Anthony Lokosa

Personal information
- Full name: Anthony Abidemi Lokosa
- Date of birth: 5 May 1997 (age 29)
- Place of birth: Lagos, Nigeria
- Height: 1.85 m (6 ft 1 in)
- Position: Winger

Team information
- Current team: Tarxien Rainbows
- Number: 9

Youth career
- 2009–2013: Everlastingstars
- 2013–2015: Crown

Senior career*
- Years: Team / Apps / (Gls)
- 2015–2017: 36 Lion
- 2016–2017: → Beitar Tel Aviv Bat Yam (loan) / 24 / (5)
- 2017–2023: Pharco FC
- 2019–2020: → Haras El Hodoud (loan) / 28 / (4)
- 2021–2023: → Almería B (loan) / 50 / (9)
- 2023–2025: Železničar Pančevo / 15 / (0)
- 2024: → Smederevo (loan) / 14 / (2)
- 2025: → Smederevo (loan) / 16 / (2)
- 2025: Smederevo / 16 / (3)
- 2026–: Tarxien Rainbows / 16 / (2)

= Anthony Lokosa =

Nigerian footballer (born 1997)

Anthony Abidemi Lokosa (born 5 May 1997) is a Nigerian footballer who plays as a winger for Maltese Premier League club Tarxien Rainbows.

==Club career==
Born in Lagos, Lokosa played for local sides Everlastingstars FC, Crown and 36 Lion FC before moving abroad in 2016, joining Israeli Premier League side Beitar Tel Aviv Bat Yam on a one-year loan deal. He made his professional debut on 19 August of that year, starting in a 1–1 away draw against Maccabi Sha'arayim.

Lokosa scored his first professional goal on 30 September 2016, netting the opener in a 2–1 home win over Maccabi Herzliya. After five goals in 24 appearances, he was bought by Pharco FC of the Egyptian Second Division in 2017.

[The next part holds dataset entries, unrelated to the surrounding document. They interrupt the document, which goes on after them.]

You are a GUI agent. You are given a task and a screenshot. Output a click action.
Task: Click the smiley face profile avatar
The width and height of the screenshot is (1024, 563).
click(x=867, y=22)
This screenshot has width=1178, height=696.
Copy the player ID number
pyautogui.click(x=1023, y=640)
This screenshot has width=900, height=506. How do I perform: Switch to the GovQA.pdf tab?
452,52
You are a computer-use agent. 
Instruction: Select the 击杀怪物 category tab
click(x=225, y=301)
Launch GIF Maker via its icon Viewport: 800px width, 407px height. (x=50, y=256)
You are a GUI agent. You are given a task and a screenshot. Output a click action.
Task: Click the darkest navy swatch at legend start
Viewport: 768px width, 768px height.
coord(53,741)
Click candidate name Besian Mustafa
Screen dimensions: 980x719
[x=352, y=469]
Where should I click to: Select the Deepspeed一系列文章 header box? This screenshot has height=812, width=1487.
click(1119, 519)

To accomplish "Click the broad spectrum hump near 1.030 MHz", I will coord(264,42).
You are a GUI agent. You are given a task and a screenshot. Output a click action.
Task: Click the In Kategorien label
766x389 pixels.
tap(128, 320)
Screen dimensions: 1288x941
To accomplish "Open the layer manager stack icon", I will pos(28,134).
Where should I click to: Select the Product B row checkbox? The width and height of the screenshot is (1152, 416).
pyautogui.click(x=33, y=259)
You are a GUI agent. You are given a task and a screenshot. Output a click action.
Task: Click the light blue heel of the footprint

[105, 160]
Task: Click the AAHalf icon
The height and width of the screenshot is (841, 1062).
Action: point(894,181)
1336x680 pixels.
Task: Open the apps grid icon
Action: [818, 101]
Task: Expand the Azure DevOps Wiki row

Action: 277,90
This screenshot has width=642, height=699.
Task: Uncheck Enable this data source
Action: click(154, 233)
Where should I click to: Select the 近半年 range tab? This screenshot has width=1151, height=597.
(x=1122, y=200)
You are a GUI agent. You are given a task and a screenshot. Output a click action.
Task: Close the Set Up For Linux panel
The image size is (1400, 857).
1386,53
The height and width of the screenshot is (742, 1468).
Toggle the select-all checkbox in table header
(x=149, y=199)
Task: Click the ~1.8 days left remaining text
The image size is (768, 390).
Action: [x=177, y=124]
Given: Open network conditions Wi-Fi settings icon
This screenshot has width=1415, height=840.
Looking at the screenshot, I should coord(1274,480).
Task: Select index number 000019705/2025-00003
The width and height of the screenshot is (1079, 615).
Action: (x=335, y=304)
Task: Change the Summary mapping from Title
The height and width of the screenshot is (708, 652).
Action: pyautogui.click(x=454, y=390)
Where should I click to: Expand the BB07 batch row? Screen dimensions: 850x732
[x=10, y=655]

In August 2019, Lokosa was loaned to Egyptian Premier League side Haras El Hodoud for the entire 2019–20 season. Upon returning to Pharco, he helped the side on their first-ever promotion to the top tier.

On 23 September 2021, Lokosa moved to Europe and joined UD Almería on loan, being assigned to the B-team in Tercera División RFEF.

==Personal life==
Lokosa's older brother Junior is also a footballer. A forward, he represented Nigeria internationally once.